[Dataset entries]

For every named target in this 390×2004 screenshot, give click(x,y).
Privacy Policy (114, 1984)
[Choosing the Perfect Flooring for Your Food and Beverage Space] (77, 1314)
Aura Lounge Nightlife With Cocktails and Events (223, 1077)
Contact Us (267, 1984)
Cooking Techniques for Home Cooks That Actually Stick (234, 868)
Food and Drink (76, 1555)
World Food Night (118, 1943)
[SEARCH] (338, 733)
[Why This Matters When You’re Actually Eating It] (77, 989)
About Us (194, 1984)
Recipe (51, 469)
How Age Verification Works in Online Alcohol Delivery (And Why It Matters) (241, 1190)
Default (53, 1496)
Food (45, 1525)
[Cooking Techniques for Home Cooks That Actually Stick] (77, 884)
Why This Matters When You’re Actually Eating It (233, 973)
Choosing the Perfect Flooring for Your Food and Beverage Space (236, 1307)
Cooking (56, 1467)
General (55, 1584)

TASK GOAL:
Working down from the line that contains "[Cooking Techniques for", retype each line exactly through the last line of the data, and give nothing else.

SOLUTION FOR THIS PROBLEM:
[Cooking Techniques for Home Cooks That Actually Stick] (77, 884)
Why This Matters When You’re Actually Eating It (233, 973)
Choosing the Perfect Flooring for Your Food and Beverage Space (236, 1307)
Cooking (56, 1467)
General (55, 1584)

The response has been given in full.